Raw data:
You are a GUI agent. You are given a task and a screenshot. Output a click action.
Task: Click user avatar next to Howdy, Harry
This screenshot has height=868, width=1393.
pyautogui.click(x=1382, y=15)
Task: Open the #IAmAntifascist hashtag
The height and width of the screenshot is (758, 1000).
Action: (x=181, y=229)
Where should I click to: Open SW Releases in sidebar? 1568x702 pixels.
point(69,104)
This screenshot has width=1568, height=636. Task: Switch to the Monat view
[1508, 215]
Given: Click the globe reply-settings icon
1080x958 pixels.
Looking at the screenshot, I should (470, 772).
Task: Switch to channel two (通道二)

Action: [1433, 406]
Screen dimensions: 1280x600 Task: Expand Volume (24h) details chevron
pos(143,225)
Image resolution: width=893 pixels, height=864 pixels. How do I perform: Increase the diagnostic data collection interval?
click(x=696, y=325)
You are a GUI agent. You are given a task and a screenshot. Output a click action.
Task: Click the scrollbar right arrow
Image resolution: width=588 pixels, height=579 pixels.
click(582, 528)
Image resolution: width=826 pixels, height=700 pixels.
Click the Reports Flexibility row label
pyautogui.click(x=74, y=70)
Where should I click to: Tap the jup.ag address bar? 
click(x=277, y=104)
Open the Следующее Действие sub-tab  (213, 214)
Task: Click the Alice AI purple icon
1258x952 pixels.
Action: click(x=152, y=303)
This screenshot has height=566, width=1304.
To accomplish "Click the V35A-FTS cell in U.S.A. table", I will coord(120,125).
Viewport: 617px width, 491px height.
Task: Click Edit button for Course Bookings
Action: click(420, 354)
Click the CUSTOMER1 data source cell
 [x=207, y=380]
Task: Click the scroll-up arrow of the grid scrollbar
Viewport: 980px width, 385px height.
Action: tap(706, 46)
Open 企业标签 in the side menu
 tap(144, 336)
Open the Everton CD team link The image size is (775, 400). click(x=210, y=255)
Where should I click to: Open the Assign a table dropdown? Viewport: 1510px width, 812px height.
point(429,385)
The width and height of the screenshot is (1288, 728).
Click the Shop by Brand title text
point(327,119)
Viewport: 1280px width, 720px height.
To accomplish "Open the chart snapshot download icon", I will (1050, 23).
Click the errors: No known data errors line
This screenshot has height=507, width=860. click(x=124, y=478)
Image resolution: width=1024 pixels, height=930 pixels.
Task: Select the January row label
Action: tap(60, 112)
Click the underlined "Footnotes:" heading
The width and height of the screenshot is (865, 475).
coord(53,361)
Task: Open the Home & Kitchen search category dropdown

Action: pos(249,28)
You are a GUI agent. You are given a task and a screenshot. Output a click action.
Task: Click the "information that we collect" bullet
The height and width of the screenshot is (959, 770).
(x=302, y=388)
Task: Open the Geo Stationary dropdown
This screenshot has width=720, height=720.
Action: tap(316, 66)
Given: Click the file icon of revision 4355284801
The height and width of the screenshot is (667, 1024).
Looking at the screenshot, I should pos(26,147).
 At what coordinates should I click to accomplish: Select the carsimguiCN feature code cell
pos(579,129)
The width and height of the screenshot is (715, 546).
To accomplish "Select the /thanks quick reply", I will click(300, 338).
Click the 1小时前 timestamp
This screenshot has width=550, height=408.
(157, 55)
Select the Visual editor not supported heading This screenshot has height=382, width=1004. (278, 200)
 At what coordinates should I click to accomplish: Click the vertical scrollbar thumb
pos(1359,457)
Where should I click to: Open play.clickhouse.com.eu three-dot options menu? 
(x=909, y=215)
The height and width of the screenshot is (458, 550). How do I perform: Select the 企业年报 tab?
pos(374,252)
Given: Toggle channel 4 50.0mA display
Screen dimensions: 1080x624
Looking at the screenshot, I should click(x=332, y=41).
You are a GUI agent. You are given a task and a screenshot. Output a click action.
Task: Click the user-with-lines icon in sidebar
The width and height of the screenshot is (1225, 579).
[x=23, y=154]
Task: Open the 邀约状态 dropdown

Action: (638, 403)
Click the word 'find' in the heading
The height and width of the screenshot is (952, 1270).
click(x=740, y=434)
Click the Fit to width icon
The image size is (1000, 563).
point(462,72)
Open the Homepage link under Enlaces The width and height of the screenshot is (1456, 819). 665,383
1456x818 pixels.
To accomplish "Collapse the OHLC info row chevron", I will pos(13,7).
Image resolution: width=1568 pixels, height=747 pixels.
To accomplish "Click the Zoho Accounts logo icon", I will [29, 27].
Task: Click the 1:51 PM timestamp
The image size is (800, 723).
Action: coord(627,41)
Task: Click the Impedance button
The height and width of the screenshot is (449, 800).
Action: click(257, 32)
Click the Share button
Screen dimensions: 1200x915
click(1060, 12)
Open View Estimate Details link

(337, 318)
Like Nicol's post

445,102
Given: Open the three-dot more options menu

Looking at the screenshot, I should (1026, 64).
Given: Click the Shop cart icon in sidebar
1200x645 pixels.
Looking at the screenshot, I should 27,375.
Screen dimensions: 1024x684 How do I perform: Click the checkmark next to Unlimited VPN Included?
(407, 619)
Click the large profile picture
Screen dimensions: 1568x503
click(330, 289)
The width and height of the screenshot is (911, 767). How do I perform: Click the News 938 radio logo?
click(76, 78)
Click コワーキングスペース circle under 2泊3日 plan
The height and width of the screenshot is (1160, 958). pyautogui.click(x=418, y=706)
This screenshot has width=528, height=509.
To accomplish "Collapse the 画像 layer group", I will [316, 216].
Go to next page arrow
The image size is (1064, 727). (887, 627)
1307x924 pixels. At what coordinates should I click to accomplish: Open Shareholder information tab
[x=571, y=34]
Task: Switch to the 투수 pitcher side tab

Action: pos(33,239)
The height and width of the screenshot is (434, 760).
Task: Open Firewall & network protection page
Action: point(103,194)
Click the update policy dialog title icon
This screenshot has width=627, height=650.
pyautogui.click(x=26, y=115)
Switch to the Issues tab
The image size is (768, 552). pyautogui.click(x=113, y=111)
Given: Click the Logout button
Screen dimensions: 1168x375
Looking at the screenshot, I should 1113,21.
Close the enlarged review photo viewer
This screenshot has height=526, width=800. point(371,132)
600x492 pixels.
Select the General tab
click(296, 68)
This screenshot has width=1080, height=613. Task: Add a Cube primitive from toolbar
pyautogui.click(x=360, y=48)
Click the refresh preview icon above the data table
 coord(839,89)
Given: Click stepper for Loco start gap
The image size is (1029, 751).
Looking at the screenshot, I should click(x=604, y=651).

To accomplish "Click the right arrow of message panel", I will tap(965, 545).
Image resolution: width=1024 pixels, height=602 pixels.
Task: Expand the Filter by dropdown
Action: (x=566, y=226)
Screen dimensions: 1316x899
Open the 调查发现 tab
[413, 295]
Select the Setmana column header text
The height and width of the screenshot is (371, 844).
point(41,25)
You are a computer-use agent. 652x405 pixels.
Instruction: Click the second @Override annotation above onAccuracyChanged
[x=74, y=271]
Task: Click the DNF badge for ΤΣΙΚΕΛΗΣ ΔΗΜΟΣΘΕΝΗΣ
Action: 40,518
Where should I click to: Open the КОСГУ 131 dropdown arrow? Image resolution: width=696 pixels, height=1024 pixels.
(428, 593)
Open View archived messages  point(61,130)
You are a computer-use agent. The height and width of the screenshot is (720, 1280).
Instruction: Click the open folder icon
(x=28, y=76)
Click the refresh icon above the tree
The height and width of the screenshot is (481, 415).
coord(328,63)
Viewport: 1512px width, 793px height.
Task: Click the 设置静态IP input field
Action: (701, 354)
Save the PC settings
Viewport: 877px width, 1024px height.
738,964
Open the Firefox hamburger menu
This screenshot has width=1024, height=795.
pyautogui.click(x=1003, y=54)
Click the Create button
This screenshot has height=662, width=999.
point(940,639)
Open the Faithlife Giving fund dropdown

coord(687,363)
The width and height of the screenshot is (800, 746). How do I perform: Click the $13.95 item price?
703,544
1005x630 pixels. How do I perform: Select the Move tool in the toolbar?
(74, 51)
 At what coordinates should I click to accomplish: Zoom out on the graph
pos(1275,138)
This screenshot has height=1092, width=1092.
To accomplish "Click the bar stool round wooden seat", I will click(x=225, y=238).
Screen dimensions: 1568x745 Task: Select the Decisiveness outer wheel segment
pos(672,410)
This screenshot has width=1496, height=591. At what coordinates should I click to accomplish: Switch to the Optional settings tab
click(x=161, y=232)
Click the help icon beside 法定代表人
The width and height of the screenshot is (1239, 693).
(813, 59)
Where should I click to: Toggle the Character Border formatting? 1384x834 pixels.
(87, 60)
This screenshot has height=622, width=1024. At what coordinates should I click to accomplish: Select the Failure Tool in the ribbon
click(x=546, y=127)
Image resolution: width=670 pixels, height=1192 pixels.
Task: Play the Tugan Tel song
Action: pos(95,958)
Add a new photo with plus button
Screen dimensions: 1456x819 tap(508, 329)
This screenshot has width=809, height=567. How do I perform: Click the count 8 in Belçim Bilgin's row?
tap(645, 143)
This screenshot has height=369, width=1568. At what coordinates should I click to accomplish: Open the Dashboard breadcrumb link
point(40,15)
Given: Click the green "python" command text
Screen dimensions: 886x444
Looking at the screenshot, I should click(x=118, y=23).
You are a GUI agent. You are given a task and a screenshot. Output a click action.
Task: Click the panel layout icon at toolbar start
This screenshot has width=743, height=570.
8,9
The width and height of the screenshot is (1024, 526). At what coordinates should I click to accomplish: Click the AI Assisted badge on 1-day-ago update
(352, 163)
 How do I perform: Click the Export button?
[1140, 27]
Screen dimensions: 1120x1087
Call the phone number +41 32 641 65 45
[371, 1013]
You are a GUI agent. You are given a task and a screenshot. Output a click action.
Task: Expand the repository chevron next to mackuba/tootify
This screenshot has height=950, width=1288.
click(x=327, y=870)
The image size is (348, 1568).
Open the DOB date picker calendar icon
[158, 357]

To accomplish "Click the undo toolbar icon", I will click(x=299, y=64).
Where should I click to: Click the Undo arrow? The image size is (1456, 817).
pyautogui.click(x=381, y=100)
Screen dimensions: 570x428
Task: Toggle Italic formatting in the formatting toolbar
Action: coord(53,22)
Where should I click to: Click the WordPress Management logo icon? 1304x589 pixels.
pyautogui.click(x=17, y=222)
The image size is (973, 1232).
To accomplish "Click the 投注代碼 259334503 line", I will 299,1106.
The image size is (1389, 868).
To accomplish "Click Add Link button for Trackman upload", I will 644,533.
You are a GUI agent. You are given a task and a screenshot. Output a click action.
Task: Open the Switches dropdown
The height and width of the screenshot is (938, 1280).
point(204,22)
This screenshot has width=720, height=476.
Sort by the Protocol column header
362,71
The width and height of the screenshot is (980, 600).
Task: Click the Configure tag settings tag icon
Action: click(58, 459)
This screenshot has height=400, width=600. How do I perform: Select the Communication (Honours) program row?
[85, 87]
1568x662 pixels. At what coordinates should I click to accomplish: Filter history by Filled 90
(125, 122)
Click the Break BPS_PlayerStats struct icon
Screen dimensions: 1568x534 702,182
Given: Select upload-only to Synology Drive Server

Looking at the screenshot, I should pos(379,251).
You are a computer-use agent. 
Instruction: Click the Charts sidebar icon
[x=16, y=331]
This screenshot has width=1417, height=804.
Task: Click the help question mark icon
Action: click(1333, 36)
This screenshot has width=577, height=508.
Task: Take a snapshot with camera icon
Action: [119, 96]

Exercise description: Each line from the beginning of the listing up to the line where "Task: Open the #IAmAntifascist hashtag" appears needs to be given again exactly; please add nothing else.

Your solution:
You are a GUI agent. You are given a task and a screenshot. Output a click action.
Task: Click user avatar next to Howdy, Harry
This screenshot has height=868, width=1393.
pyautogui.click(x=1382, y=15)
Task: Open the #IAmAntifascist hashtag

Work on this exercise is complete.